◆ **Instructions for the task**:
Word for word, transcribe all the entries shown below.

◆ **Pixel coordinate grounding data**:
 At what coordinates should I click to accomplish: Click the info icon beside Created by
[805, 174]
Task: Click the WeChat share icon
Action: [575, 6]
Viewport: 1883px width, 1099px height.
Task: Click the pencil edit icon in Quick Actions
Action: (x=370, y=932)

◆ **Answer section**:
 At what coordinates should I click to accomplish: Click the info icon beside Created by
[805, 174]
Task: Click the WeChat share icon
Action: [575, 6]
Viewport: 1883px width, 1099px height.
Task: Click the pencil edit icon in Quick Actions
Action: (x=370, y=932)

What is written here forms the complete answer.